All patients will undergo a computed tomography (CT) simulation study +/- a positron emission tomography (PET) scan using ≤ 3mm slices for radiation treatment planning. A standard, "non-filling" optimized IMRT (Intensity Modulated Radiation Therapy) plan will be generated and patients will be treated with megavoltage radiation over a course of > 6 weeks with a planned tumor dose of > 60 Gy. A medical doctor will perform weekly mucositis evaluation and grading for the measured site once a week during radiation therapy

Modulation of an IMRT plan to reduce the dose to less than 35 Gy delivered to adjacent normal mucosa surrounding the dental filling without compromising normal tissue or tumor doses.

• IMRT

The time to onset of oral mucositis was measured from the start of radiation treatment until oral mucositis was visual observed by a clinician during the weekly checkup for the first time. Analysis done by Kaplan-Meier.

Adverse events were graded according to Common Terminology Criteria for Adverse Events (CTCAE) Version (V) 4.0. Medical doctor performed evaluation and grading of clinical and functional mucositis for the measured site weekly during the radiation treatment course and biweekly after completion of radiation until oral mucositis was < grade 2. A pain medication assessment was done for each mucositis time point. Patients completed the Oral Mucositis Weekly Questionnaire-Head and Neck cancer (OMWQ-HN) during and after treatment until oral mucositis is < grade 2.

The duration of grade 2 or higher oral mucositis was measured as the time from the first time oral mucositis was observed by a clinician at the weekly checkup until the oral mucositis was resolved.

The data was analyzed in a mixed effects model to account for the within subject correlation, since each patient contributed two measurements to the data set. The model was limited to those subjects who had experienced mucositis and then the outcome was the duration of grade 2 or higher mucositis. This allowed us to model the data in a mixed effects model with the continuous outcome of duration of grade 2 or higher mucositis.

The quality of life questionnaire was the HNC adaptation of the Oral Mucositis Daily Questionnaire (OMWQ). It is designed to assess the severity and impact of the oral mucositis by evaluating mouth and throat soreness and the degree to which the mouth and throat soreness interferes with activities of daily life such as eating, swallowing, drinking, talking and sleeping.

This outcome measures soreness in both the mouth and throat.

This outcome is not a combination of several sub-scales. This outcome was the response to the single question: "On a scale from 0 to 10, how would you rate your OVERALL MOUTH AND THROAT SORENESS during the past 24 hours?"
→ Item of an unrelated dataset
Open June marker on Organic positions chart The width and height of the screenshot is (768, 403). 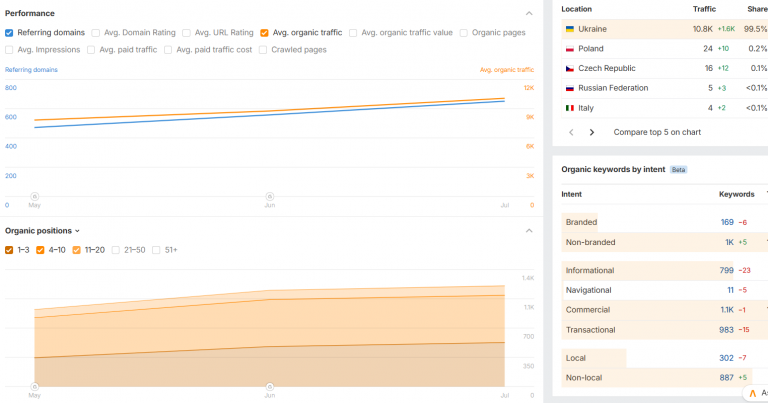(269, 386)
Mouth and throat soreness was measured as a single scale from 0 (no soreness) to 10 (worst soreness possible).

The quality of life questionnaire was the HNC adaptation of the Oral Mucositis Daily Questionnaire (OMDQ). It is designed to assess the severity and impact of the oral mucositis by evaluating mouth and throat soreness and the degree to which the mouth and throat soreness interferes with activities of daily life such as eating, swallowing, drinking, talking and sleeping.

This outcome measures pain in the mouth only.

This outcome is not a combination of several sub-scales. This outcome was the response to a single question: "On a scale from 0 to 10, what number best describes the MOUTH PAIN that you experienced in the past 24 hours?"

Mouth pain scale was measured as a single scale from 0 (no pain) to 10 (worst pain imaginable).